The hardcoded `1' doesn't make it obvious that we're treating wfi and wfe
differently. Could you use a #define for that bit in hsr.iss please?

Will
--
To unsubscribe from this list: send the line "unsubscribe kvm" in
the body of a message to majordomo@vger.kernel.org
More majordomo info at  http://vger.kernel.org/majordomo-info.html
Marc Zyngier July 19, 2013, 2:29 p.m. UTC | #2
On 19/07/13 15:25, Will Deacon wrote:
> On Fri, Jul 19, 2013 at 02:53:54PM +0100, Marc Zyngier wrote:
>> So far, when a guest executes WFE (like when waiting for a spinlock
>> to become unlocked), we don't do a thing and let it run uninterrupted.
>>
>> Another option is to trap a blocking WFE and offer the opportunity
>> to the scheduler to switch to another task, potentially giving the
>> vcpu holding the spinlock a chance to run sooner.
>>
>> Signed-off-by: Marc Zyngier <marc.zyngier@arm.com>
> 
> [...]
> 
>> +static int kvm_handle_wfx(struct kvm_vcpu *vcpu, struct kvm_run *run)
>>  {
>> -	kvm_vcpu_block(vcpu);
>> +	if (kvm_vcpu_get_hsr(vcpu) & 1)
>> +		cond_resched();
> 
> The hardcoded `1' doesn't make it obvious that we're treating wfi and wfe
> differently. Could you use a #define for that bit in hsr.iss please?

Good point. I'll rework that part.

	M.
Christoffer Dall July 20, 2013, 10:04 p.m. UTC | #3
On Fri, Jul 19, 2013 at 02:53:54PM +0100, Marc Zyngier wrote:
> So far, when a guest executes WFE (like when waiting for a spinlock
> to become unlocked), we don't do a thing and let it run uninterrupted.
> 
> Another option is to trap a blocking WFE and offer the opportunity
> to the scheduler to switch to another task, potentially giving the
> vcpu holding the spinlock a chance to run sooner.
> 

I'm curious if we have any data supporting this to be a good idea?

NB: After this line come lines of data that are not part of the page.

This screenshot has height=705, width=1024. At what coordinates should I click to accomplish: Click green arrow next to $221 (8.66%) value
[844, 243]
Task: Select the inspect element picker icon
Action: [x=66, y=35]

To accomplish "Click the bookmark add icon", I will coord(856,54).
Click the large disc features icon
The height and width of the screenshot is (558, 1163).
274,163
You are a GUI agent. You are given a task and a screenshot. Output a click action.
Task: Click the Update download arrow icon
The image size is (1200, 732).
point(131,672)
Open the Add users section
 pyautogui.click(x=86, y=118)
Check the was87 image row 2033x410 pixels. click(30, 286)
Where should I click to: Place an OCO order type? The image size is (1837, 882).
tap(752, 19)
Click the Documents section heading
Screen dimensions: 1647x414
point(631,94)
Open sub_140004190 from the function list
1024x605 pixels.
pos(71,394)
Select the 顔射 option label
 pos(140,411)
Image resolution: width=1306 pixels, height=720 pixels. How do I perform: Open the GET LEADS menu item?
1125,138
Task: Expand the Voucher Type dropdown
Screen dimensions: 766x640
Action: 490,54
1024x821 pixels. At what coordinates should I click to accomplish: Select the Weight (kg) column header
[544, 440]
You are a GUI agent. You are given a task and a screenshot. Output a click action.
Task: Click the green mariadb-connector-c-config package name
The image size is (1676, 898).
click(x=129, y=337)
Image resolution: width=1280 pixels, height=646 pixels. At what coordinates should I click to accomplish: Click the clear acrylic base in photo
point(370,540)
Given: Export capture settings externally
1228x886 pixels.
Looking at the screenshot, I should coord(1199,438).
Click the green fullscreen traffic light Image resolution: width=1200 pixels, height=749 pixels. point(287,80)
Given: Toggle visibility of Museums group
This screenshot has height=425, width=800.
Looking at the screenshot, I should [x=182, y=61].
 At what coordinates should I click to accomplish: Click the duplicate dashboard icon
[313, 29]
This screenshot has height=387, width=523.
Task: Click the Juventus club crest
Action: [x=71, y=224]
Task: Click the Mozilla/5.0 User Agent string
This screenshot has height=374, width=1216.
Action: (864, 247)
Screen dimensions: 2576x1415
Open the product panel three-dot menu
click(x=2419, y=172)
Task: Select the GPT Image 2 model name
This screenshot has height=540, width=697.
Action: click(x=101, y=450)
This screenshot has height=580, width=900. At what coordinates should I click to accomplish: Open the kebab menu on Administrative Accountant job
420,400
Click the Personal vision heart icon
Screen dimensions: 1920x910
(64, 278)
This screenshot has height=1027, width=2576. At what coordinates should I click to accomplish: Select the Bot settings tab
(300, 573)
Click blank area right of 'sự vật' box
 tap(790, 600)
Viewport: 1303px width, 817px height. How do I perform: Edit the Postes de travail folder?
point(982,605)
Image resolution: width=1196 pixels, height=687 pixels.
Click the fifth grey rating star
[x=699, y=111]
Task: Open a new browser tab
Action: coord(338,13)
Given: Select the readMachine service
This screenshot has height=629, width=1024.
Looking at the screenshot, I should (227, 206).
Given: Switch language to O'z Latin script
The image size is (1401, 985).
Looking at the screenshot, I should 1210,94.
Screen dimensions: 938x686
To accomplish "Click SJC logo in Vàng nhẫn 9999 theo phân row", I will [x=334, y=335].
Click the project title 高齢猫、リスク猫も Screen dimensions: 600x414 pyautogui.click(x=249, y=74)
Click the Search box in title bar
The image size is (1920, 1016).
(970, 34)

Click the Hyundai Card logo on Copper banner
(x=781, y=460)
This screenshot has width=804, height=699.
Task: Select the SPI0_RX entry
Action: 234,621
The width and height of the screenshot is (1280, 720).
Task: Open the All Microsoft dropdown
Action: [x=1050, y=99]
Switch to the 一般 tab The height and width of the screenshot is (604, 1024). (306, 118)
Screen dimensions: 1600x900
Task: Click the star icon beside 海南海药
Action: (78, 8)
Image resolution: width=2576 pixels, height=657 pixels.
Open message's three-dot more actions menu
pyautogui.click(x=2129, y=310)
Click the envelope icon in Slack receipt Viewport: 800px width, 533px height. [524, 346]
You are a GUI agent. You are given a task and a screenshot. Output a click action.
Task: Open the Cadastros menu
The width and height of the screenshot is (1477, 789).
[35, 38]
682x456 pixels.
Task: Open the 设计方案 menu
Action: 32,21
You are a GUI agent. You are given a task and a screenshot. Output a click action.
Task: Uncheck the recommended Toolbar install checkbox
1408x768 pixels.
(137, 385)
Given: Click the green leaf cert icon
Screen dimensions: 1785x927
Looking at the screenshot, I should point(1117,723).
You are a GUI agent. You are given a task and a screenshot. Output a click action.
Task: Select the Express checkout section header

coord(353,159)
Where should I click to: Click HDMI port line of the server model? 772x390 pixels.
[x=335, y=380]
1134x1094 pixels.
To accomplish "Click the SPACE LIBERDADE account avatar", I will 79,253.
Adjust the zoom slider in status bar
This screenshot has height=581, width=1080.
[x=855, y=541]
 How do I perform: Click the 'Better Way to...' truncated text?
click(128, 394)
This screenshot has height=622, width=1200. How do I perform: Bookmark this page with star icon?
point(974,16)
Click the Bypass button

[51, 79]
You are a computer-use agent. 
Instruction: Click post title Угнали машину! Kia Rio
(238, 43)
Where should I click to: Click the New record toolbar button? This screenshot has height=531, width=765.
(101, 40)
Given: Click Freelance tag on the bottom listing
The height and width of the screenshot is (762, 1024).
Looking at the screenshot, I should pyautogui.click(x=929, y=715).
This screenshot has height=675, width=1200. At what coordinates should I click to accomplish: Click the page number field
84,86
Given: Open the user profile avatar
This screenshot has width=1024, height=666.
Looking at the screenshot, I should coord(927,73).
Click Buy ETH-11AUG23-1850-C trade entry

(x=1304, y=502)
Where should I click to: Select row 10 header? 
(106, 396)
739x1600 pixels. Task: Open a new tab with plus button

My intuition here is that waiting for a spinlock really shouldn't be
something a guest is doing for a long time - we always try to avoid too
much contention on spinlocks, no?  The theory that it would unlock the
spinlock sooner is really only supported if the CPU resources are
grossly oversubscribed - are we optimizing for this case?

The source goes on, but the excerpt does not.